Es un buen punto de partida; posiblemente, el mejor. Aunque una vez se ha establecido el concepto y/o el contexto, como se despliegue acaba siendo aún más importante. Porque, como espectador, una de las cosas más frustrantes es ver una idea mal desarrollada y/o poco aprovechada.
O que carezca de la suficiente entereza, como para terminar a la sombra de referentes como 'It Follows'... a la que 'Leviticus' remite con claridad, en una suerte de reinvención aliñada con homofobia en la que "la amenaza invisible" adopta el cuerpo de aquel que más cachondo te pone.

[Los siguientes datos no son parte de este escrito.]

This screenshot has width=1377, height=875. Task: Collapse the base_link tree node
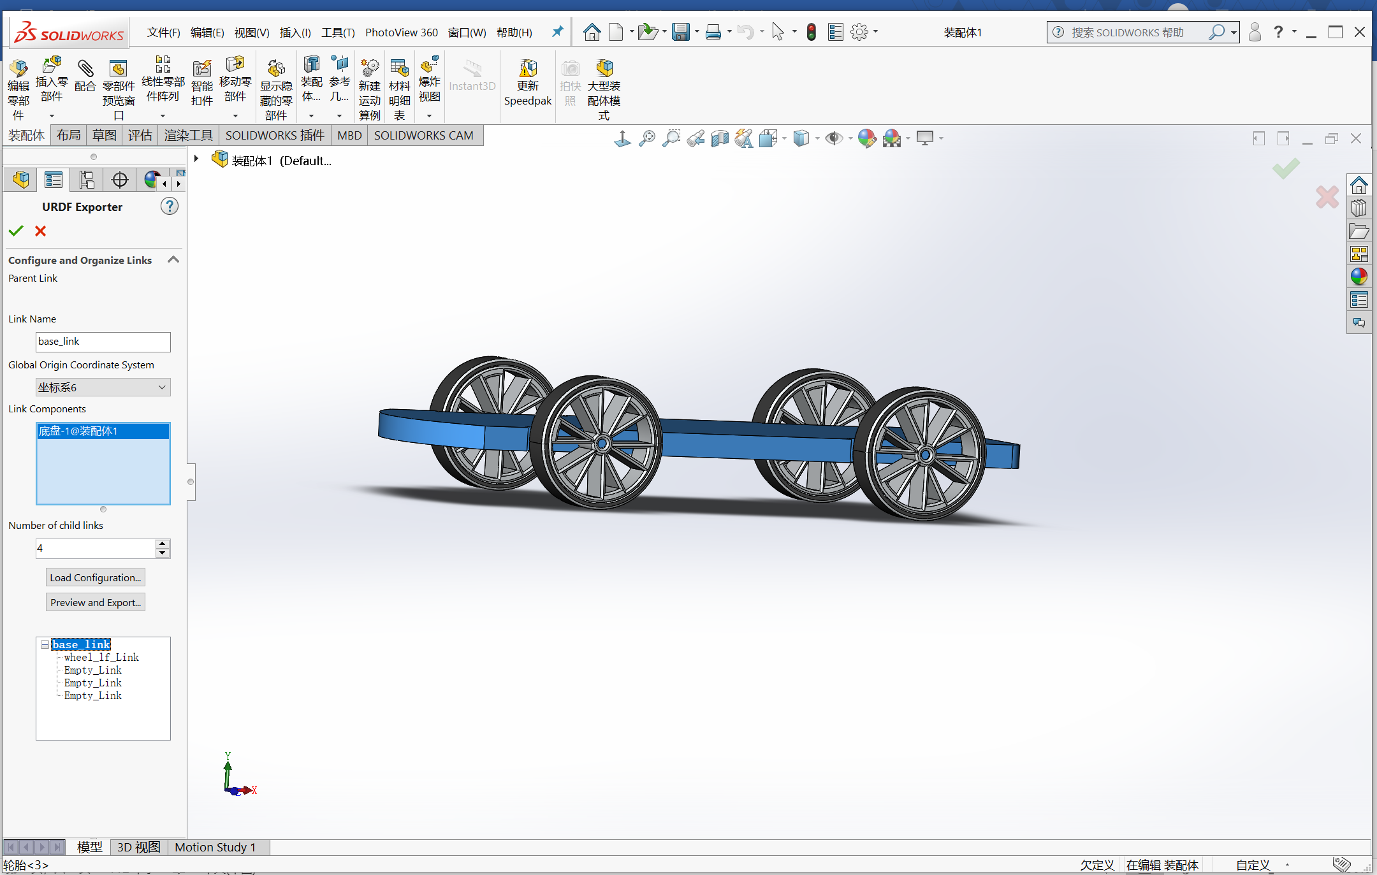click(x=45, y=644)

La obviedad de su subtexto no está reñida con un planteamiento sugerente, aunque más por la fuerza de la premisa y momentos puntuales que por la consistencia de un desarrollo intermitente que nunca mejor dicho, no acaba de tomar cuerpo; de adueñarse de su propia presencia.
De esta manera, y a pesar de su refinamiento, 'Leviticus' acaba siendo eso que pasa entre ataque y ataque de uno u otro (falso) amante, en un spin-off no oficial cuya particularidad y buena voluntad la sostienen, pero no la impulsan afuera de la sombra de su ilustre referente espiritual.
Por más que su etiquetado "queer" o la credibilidad incómoda de su pareja protagonista la puedan hacer alcanzar un cierto estatus.